Details of the two-page letter -- which was delivered to Pakistan's embattled President Asif Ali Zardari late last month -- were leaked to the US media yesterday, hours ahead of Mr Obama's expected announcement of a 34,000-strong troop surge for next-door Afghanistan.
Mr Obama is believed to have offered Pakistan an expanded strategic partnership, including enhanced trade and development aid and help to improve its relations with India.
But he warned the nuclear-armed nation to end the "ambiguity" in its relations with five extremist groups -- al-Qa'ida, Afghan Taliban, the Haqqani network, Tehrik-e-Taliban (Pakistan) and LET -- and work more co-operatively with the US to stamp them out.
The letter was delivered by Mr Obama's national security adviser, General James Jones, during a recent trip to Islamabad, where he told officials that the US military effort to defeat the Afghan insurgency would fail unless Pakistan increased its strikes against those five groups.

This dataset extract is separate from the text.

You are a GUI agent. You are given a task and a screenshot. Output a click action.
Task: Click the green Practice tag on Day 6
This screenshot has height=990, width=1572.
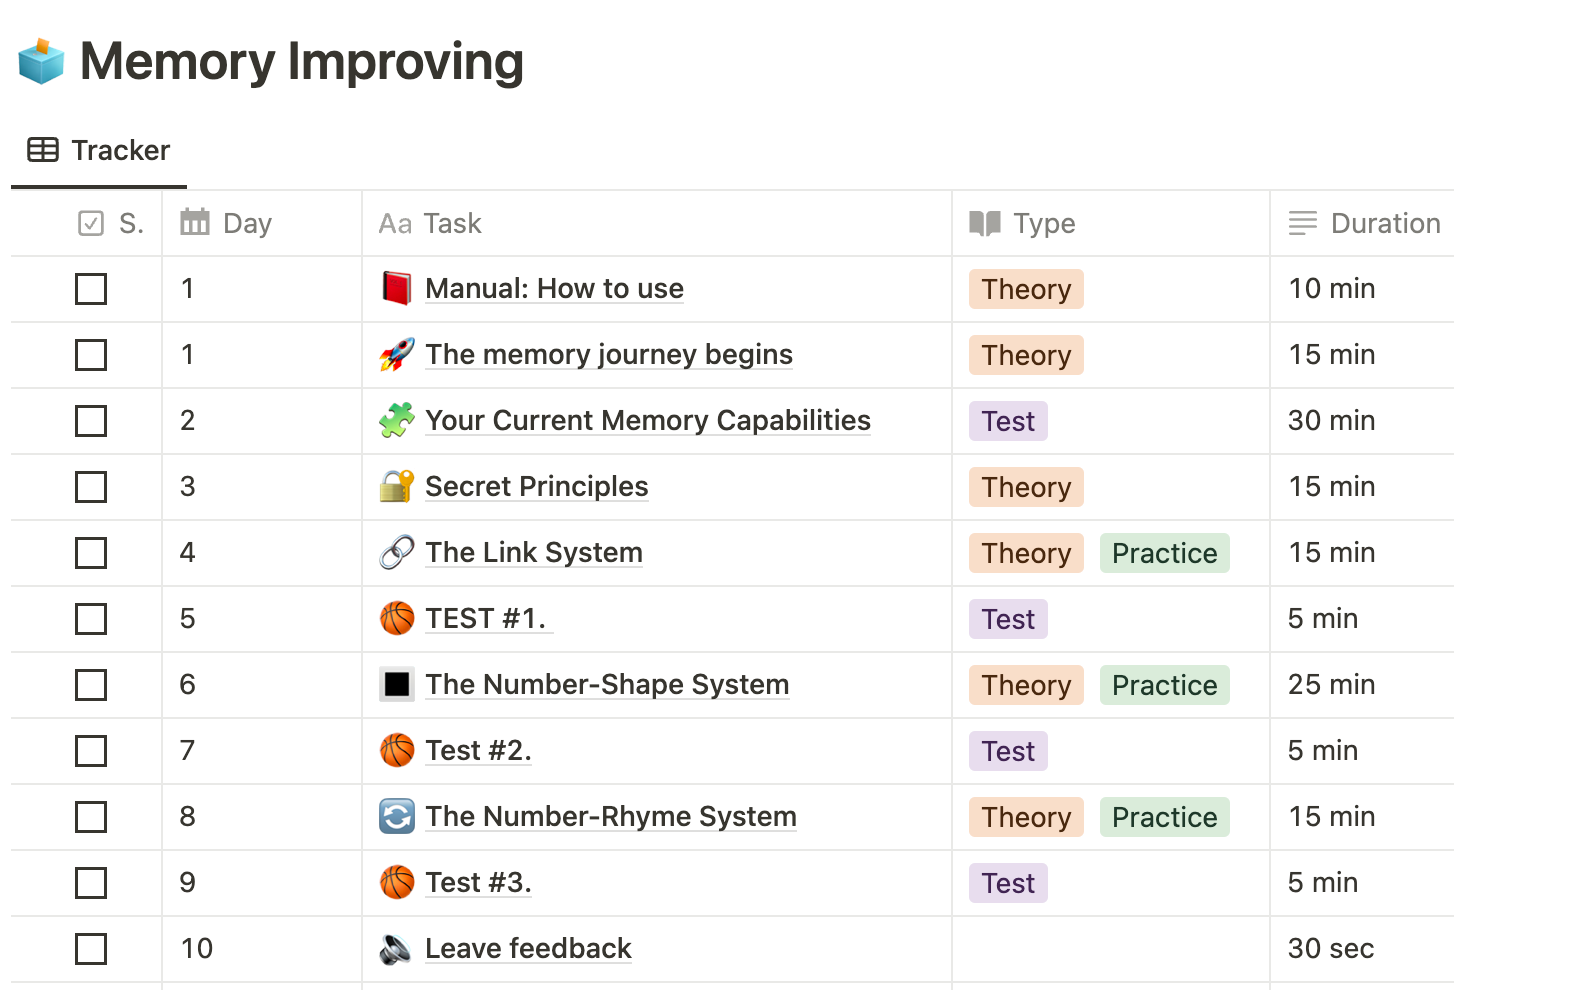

A recent review of US policy in the region also acknowledged Pakistan's crucial role, with one senior administration official telling The Washington Post yesterday: "We can't succeed without Pakistan." Another official told the paper: "No matter how many troops you send, if the safe haven in Pakistan isn't cracked, the whole mission is compromised."
Britain is also taking a harder line against the Pakistan establishment's tacit support of groups such as the Afghan Taliban, whose command structure is believed to be openly operate from the Pakistani city of Quetta.
At the weekend, British Prime Minister Gordon Brown said: "People are going to ask why, eight years after 2001, Osama bin Laden has never been near to being caught."